The Day Hermann Hesse Discovered the Meaning of Life in a Tree

“Whoever has learned how to listen to trees,”

Hermann Hesse (July 2, 1877–August 9, 1962) wrote in what remains one of humanity’s most beautiful love letters to trees,

Here are some of his writtings:

"What had this surprising and touching performance revealed to me? Was it death: the easy, willingly undergone death of the winter leaves? Was it life: the urgently striving, celebratory youth of the buds making space for themselves with a suddenly roused will? Was the performance sad or cheering? Was it a sign that I, an old man, should let myself flutter and fall as well, a warning that I might be taking up space needed by the younger and stronger? Or was it a call to hold on, like the beech leaves — to stay on my feet and brace myself and defend myself as tenaciously and as long as I could, because then, at the right moment, my farewell would be easy, serene, and joyful? No, like everything we see it was the great and eternal made visible: a confluence of opposites, their fusing together in the fire of reality. It meant nothing, was a call to nothing; or, rather, it meant everything — it meant the mystery of existence and it was beautiful, it was happiness and meaning, a gift and a discovery for anyone who saw it, like an earful of Bach or an eyeful of Cézanne.

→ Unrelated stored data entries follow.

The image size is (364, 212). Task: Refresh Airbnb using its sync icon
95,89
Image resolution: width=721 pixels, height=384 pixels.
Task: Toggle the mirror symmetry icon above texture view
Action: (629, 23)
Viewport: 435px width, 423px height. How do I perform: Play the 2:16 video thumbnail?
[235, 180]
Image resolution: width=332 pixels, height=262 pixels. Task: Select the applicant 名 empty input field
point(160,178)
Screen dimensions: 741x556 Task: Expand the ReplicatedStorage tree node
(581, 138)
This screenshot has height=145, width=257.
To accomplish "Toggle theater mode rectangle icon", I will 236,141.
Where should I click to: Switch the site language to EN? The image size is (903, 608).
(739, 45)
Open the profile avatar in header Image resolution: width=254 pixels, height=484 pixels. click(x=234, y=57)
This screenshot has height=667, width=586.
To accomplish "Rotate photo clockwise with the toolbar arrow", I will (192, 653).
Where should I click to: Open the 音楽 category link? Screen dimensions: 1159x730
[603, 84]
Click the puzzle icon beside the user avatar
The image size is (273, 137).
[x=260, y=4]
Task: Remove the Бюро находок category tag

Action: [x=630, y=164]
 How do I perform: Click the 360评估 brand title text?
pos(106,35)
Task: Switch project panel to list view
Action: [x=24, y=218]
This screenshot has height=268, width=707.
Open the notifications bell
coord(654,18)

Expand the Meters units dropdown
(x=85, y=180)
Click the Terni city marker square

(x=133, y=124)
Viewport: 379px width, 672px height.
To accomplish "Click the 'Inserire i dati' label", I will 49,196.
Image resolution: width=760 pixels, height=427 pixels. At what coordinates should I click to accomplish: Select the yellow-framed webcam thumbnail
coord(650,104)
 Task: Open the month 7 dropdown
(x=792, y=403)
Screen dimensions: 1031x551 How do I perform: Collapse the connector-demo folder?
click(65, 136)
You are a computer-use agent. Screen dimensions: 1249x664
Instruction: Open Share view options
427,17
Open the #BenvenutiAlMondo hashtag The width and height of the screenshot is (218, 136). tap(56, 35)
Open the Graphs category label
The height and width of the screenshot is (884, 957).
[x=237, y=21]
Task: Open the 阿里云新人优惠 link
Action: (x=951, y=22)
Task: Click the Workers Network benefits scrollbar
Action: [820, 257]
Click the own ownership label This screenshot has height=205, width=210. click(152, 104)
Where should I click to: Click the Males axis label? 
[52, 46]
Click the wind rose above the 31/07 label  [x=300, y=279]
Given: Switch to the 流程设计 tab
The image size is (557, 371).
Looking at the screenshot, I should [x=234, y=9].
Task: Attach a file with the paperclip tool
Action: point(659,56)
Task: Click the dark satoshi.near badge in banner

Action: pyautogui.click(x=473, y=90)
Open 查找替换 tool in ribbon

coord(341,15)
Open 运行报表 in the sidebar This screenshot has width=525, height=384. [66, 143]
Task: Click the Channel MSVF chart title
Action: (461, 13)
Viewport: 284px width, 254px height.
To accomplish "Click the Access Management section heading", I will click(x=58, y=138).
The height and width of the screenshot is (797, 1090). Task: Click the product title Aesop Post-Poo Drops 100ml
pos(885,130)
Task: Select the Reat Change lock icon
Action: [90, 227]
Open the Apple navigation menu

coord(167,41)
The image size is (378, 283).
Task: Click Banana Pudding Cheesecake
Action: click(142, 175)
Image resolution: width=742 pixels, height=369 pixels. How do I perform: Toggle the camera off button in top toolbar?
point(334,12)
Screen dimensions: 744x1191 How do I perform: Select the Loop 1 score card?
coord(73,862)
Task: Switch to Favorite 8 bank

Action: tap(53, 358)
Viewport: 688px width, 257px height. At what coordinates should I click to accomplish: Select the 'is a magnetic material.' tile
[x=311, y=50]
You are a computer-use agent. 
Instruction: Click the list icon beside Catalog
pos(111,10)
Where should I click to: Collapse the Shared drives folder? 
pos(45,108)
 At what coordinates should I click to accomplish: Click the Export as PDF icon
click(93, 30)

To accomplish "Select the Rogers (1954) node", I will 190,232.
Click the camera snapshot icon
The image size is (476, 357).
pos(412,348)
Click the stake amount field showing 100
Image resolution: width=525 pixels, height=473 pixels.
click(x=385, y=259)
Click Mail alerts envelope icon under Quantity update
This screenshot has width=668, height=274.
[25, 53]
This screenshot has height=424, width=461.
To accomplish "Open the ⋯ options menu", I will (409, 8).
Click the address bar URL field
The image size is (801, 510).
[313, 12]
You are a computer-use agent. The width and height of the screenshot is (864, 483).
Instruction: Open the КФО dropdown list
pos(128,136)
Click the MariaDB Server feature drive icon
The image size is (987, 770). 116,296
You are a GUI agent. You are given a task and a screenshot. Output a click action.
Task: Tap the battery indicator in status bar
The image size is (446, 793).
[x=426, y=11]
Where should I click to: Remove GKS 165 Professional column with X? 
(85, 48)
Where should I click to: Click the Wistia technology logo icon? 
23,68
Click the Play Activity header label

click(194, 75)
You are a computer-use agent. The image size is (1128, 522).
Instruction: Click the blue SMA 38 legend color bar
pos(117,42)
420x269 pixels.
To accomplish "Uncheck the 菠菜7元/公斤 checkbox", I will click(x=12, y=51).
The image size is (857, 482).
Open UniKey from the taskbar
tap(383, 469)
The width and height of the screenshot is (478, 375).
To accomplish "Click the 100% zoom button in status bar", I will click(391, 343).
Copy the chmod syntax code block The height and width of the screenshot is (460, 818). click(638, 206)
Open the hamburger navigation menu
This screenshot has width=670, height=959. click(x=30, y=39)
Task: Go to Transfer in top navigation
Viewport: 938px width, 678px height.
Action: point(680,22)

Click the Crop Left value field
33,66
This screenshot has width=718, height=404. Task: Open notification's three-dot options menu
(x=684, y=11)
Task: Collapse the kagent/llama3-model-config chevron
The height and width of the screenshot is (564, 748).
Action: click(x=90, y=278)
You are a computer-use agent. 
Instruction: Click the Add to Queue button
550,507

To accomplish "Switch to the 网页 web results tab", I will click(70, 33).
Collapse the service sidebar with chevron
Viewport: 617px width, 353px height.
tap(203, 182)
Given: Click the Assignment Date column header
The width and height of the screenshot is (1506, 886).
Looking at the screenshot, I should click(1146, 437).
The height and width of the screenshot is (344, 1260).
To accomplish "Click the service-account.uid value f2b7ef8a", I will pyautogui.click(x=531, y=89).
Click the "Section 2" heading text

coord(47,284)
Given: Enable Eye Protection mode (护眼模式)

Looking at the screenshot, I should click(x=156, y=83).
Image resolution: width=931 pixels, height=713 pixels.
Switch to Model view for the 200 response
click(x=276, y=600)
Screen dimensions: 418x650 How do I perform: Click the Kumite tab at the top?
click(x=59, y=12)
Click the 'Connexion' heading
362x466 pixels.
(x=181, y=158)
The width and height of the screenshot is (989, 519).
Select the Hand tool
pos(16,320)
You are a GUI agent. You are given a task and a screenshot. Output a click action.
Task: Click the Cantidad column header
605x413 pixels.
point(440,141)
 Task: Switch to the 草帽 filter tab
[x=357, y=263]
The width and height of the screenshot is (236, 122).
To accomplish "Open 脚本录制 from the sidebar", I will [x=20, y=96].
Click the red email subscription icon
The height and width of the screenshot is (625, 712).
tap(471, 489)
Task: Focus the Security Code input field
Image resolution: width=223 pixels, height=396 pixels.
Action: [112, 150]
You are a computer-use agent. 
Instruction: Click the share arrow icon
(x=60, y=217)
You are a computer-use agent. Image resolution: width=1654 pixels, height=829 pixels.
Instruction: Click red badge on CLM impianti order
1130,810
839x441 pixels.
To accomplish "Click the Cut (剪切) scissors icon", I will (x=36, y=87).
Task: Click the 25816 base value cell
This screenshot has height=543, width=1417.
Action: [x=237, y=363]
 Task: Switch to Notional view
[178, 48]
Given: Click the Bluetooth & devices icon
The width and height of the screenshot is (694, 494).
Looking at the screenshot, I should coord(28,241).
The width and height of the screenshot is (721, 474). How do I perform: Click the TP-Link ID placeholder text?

These names and these interpretations were not part of the experience, they came later: the experience itself was nothing but appearance, miracle, mystery, as beautiful as it was serious, as fair and propitious as it was unrelenting and merciless."

"The [willow’s] long delicate silky tired branches hung so dense and deep all around that being inside them was to be in a tent or temple, where despite the eternal shade and twilight a muted constant warmth brooded."

[…]

"From a distance [the copper] looked dark brown, almost black. But when you got closer, or stood under it and looked up, all the leaves on the outer branches, penetrated by the sunlight, burned with a low warm purple fire shining with a solemnly subdued glow like a church’s stained-glass windows."

 

FLOWERING BRANCH

Constantly this way and that
The flowering branch flails in the wind,
Constantly up and down
My heart flails like a child
Between bright days and dark,
Between wanting and renouncing.
Until the flowers have blown away
And the branch is covered in fruit;
Until the heart, sated with childhood,
Has its rest
And confesses: it was full of pleasure, not for nothing,
This restless game of life.

https://www.themarginalian.org/2022/06/08/hesse-trees/

妖妖灵2022-06-17 18:18:04
读后感:Full of love to trees. Treat a tree like a lover~
移花接木2022-06-17 19:39:16
他的比喻: 满耳的巴赫,满眼的尚赛
kirn2022-06-17 20:23:05
读来如见树精。O to thee, the spirit!
盈盈一笑间2022-06-18 11:23:27
My heart flails like a child Between bright days and dark…
盈盈一笑间2022-06-18 11:25:09
昨天刚刚从图书馆借了巴赫,上下班路上争取满耳的巴赫…LOL
妖妖灵2022-06-18 19:36:58
情人眼里出西施:)
chuntianle2022-06-20 07:44:05
继续赞。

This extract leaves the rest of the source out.